Last night, ARM officially unveiled its Cortex-A78 and Cortex-X1 architectures, with the former slated for large cores and the latter for very large cores.
According to officials, the Cortex-A78 can improve the performance of the 20% while reducing the power consumption of the 50% during the 5-nanometer process.
But in fact, since this architecture is the same Austin microarchitecture as the A76/A77, the A78's IPC performance is actually only 71 TP3T higher, power consumption is 41 TP3T lower, cores are 51 TP3T smaller, and the cluster area of the quad cores is 151 TP3T smaller.
The 20% performance and 50% power consumption mentioned above is more of a frequency advantage and process advantage.
According to official data, the 7 nm process Cortex-A77 can reach 2.6 GHz while the 5 nm process A78 can reach 3 GHz, a sustained performance increase of about 20% at the same power consumption.
The Cortex-A77 power consumption of the Cortex-A78 core made in a 5 nm process with a Cortex-A77 clocked at 2.1 GHz is reduced by 50% compared to the Cortex-A78 core made in a 7 nm process.
Are the new big core systems a bit disappointing in terms of increased performance? Don't worry, because ARM has also released a new oversized Cortex-X1 core.

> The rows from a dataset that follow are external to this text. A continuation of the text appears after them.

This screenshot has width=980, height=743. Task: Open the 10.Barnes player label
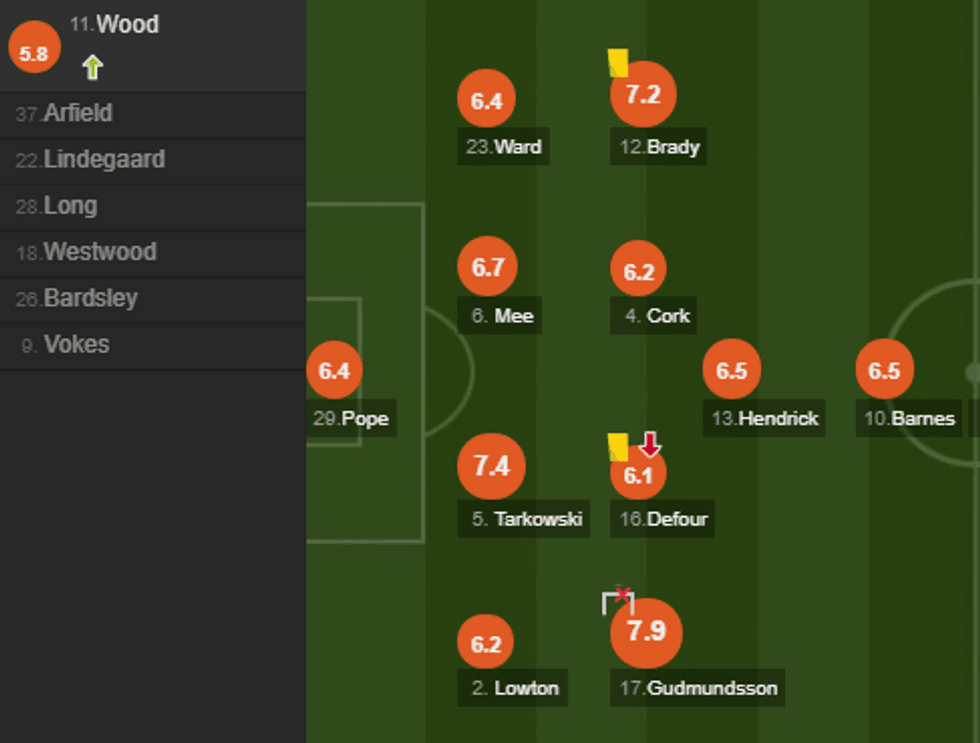tap(909, 419)
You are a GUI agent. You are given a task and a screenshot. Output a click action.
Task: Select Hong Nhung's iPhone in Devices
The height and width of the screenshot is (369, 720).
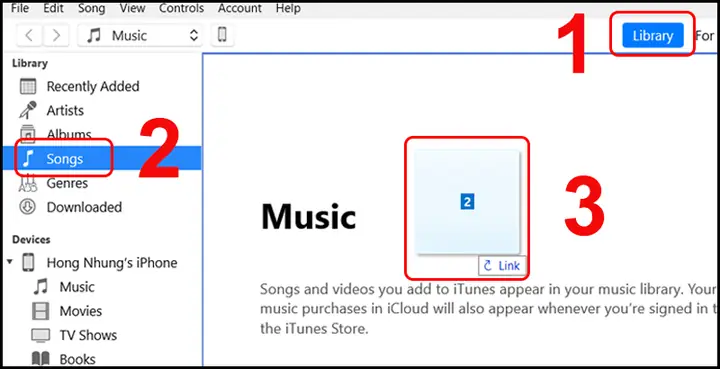coord(112,263)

The X-cortex-X series is ARM's new high-performance core architecture, with the first product being the Cortex-X1, which improves performance by 301 TP3T compared to the A77, 221 TP3T compared to the A78, and 1,001 TP3T compared to the machine learning capabilities.
Additionally, the Cortex-X1 allows for customization to create more varied functionality, but this requires customer involvement early in the development process.
Compared to the A78, the Cortex-X1 increases the decoding bandwidth from 4 to 5 channels by 251 TP3T, and the NEON floating point is increased from 2 bars of 128 b to 4 bars of 128 b, which corresponds to a doubling of the floating point performance.
In terms of cache, the Cortex-X1 has 64 KB of L1 cache, 1 MB of L2, and 8 MB of L3, which is twice as much as the Cortex-A78.
For core pairing, Cortex-X1 can be combined with Cortex-A78 and Cortex-A55 to form a triple-core series architecture, i.e., X1 series, A78 series, and quad-core series, taking into account both mega-cores and small cores.
The architecture can be matched with ARM's official documentation of 1 MBL2, 8 MBL3 to form a set of DynamIQ clusters. In case of 4 Cortex-A78, paired with 4 MBL3 cache, the performance is increased by 201 TP3T over the previous generation, while the core area is reduced by 151 TP3T. and in case of Cortex-X1,3Cortex-A78 paired with 8 MBL3 cache, although the core area is increased by 151 TP3T, the maximum performance is increased by 30%.
In short, Cortex-X1 offers a significant performance increase, but it does have a much larger core area, which means more transistors, higher cost and higher power consumption, depending on the trade-offs made by the solution vendor.